On Fri, Sep 09, 2022 at 03:41:39PM +0200, Metin Savignano wrote:
> We’re a team working on an email encryption app. I am always a looking
> for better ways to simplify the use of S/MIME, because I believe that
> the current PKI is the main reason for people not to use S/MIME.
I believe this misses much deeper reasons why S/MIME and PGP are not
in common use:
* Even with key distribution solved, once S/MIME or PGP email
is delivered, it is basically unusable with today's email
client software and storage architecture.

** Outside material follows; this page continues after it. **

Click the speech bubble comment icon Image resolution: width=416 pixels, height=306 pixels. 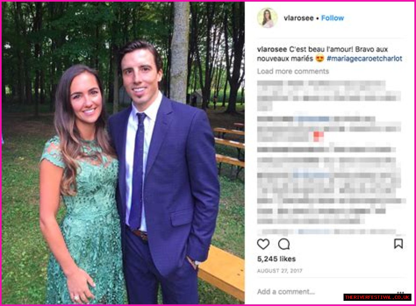[284, 244]
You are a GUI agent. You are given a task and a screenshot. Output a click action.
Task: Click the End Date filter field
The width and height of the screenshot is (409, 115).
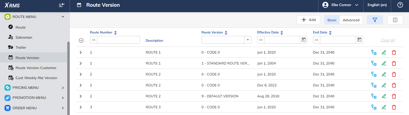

- Encrypted messages are not indexed and cannot be
effectively searched.
- Encrypted messages are not re-encrypted for long-term
storage under managed storage keys, independent of the
"short-term" recipient keys.
- Signature verification at time of receipt is not securely
recorded along with the message. Messages look invalid
when signer keys later expire.
- If E2E key discovery becomes broadly available, spam and
malware defence at the gateway becomes problematic.
- Which probably means that E2E encrypted email can't be as
permissionless (and therefore as ubiquitous) as mainstream
email (ideally with hop-by-hop encrypted transport). The
architecture for managing permitted senders of E2E-encrypted
email is not in place, and in any case limits its use-cases.
Poor *usability* of already delivered E2E-encrypted email is a much more
important barrier than lack of key discovery, which IMHO is mostly for
lack of demand, than lack of potential ways to scalably distribute keys.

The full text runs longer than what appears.